AMSTERDAM/LONDON: European stocks moved towards record highs on Thursday, following a set of strong company earnings and as the European Central Bank left policy unchanged as expected.
Heavyweight Nestle rose almost 3% after reporting its strongest quarterly sales growth in 10 years, while software group SAP and French spirits group Pernod Ricard were among some of the other stocks to surge after results.
Credit Suisse, meanwhile, fell 2.1% after a hit from the collapse of US investment fund Archegos wiped out what would have been a stellar trading period, leaving it with a slightly smaller-than-flagged quarterly pre-tax loss of 757 million Swiss francs.
The pan-European STOXX 600 index rose 0.7%, extending gains for a second day, after fears of a new wave of COVID-19 cases pushed European markets to their worst day in 2021 on Tuesday.

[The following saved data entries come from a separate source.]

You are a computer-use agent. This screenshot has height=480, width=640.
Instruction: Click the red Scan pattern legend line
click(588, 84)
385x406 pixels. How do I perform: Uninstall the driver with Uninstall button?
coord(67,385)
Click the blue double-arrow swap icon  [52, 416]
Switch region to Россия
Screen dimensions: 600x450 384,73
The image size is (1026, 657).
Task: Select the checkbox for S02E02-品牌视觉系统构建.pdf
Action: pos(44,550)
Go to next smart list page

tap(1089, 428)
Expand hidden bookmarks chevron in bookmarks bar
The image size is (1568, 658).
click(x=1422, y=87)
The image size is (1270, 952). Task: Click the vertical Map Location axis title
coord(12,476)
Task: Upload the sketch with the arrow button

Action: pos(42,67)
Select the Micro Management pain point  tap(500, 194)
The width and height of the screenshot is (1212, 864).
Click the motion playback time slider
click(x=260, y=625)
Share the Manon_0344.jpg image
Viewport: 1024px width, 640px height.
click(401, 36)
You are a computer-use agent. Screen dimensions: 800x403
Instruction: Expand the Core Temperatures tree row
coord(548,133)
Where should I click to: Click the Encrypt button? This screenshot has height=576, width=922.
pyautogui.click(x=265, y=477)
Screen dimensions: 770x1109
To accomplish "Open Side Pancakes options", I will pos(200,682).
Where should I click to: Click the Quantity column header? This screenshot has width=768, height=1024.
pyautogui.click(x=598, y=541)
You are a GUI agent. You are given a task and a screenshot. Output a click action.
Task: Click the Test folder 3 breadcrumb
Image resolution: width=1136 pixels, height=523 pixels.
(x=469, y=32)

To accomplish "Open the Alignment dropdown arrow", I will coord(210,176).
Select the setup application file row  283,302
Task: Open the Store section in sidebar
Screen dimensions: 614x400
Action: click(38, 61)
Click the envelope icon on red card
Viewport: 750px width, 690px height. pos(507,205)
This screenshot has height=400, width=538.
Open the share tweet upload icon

Shares of renewable energy companies such as Vestas and Siemens Gamesa surged, with Vestas jumping 10% for its best day in a month, after the Biden administration on Thursday pledged at a US climate summit to slash US greenhouse gas emissions in half by 2030.
Birkin bag maker Hermes was up 2.1% as strong growth in Asia powered a 44% surge in quarterly sales.
Among other decliners, Britain’s biggest defence contractor BAE Systems lost 5% as it faced mounting criticism for handing its chief executive an extra 2 million pounds ($2.8 million) to convince him to stay.